In order to address these and related concerns before the election, this PREO report considers the following recommendations pertinent:

  1. INEC should continue to act with utmost professionalism and impartiality. This requires strict compliance with the regulatory framework of the election in all circumstances, no matter the odds or pressures from any quarters.
  2. Election logistics matter a lot. INEC must show utmost professionalism in the timely, effective and secure deployment of its staff, materials (sensitive and insensitive) and other resources needed for the election. The management of election logistics in the Anambra election is defining factor in determining the integrity of the election.
  3. INEC needs to invest more resources in stakeholders engagement and confidence-building. These are pivotal to winning stakeholders trust in the electoral processes and outcomes, which is critical for the legitimacy of the election
  4. INEC in collaboration with the National Orientation Agency (NOA) should also intensify efforts geared towards voter education and mobilization. There’s need for targeted voter education for special interest and marginalized groups like youth, women and PWDs. The interventions should be decentralized to local governments and if possible to the ward level. Voter education should emphasize benefits of voting, dangers of electoral violence and other related issues. This has potential not only to increase level of participation of the people in the election, but also reduce, if not eliminate, electoral violence and observable high rate of spoilt/rejected ballots in previous elections.

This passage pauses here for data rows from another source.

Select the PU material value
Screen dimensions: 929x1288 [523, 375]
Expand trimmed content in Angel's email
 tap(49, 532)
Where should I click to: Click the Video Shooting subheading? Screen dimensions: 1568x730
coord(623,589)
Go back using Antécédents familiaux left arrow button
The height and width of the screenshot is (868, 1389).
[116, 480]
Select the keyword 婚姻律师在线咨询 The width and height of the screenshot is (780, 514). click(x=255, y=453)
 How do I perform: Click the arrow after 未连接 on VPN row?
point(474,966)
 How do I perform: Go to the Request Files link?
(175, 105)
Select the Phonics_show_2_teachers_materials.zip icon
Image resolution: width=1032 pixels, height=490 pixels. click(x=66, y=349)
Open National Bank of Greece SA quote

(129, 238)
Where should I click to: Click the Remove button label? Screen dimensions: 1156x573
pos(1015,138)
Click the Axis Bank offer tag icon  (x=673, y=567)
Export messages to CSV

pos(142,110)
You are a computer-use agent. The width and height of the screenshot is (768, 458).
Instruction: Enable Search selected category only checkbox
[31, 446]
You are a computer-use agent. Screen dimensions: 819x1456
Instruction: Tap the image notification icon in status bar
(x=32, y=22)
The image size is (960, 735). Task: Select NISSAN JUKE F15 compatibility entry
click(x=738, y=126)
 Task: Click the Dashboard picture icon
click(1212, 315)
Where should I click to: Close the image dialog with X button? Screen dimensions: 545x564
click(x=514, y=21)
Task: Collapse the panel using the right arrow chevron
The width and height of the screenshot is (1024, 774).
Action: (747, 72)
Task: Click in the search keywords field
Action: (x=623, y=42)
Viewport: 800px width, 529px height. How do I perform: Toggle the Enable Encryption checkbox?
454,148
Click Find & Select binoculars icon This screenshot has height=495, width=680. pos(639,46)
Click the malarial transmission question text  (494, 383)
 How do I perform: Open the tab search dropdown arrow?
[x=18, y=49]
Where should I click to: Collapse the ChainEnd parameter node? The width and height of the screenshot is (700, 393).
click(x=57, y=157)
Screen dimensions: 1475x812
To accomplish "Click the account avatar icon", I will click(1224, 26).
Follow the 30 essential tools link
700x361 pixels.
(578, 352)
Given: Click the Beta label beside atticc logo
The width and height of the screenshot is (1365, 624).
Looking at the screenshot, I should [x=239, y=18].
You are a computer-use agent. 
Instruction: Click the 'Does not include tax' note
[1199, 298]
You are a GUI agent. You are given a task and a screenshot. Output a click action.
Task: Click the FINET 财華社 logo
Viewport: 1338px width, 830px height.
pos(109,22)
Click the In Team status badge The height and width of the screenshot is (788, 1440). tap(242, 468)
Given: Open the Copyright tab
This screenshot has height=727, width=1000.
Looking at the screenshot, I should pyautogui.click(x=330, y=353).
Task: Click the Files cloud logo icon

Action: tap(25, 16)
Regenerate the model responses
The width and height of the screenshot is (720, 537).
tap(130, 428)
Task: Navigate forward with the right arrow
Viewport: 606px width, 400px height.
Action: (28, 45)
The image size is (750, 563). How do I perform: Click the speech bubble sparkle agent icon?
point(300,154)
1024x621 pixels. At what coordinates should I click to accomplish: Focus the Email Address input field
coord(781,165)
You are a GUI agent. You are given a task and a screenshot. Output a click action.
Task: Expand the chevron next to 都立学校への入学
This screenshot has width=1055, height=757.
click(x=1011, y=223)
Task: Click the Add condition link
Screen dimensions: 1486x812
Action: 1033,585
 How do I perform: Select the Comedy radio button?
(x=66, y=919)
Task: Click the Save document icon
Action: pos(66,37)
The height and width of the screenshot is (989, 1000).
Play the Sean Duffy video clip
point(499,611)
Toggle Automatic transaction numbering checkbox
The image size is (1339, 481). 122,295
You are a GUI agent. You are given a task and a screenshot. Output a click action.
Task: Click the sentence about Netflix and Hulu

  5. The media should intensify its voter education and mobilization efforts. More importantly, however, they should provide access to all political parties and candidates, be fair in their coverage and reportage, and should under no circumstances allow themselves to be used for the propagation of hate speeches in whatever form.
  6. YIAGA would like to call on political parties to openly shun hate speech, inflammatory language and divisive rhetoric based on age, origin, gender, religion and disability; all Nigerians have the right to exercise their franchise in an environment without threat to their safety or character
  7. In the final analysis, sovereignty rests with the people. The electorate must strive hard to play their part in deciding who governs them through voting. The newly registered electorate should make effort to get their PVCs. All stakeholders must continue to mobilize them to do so.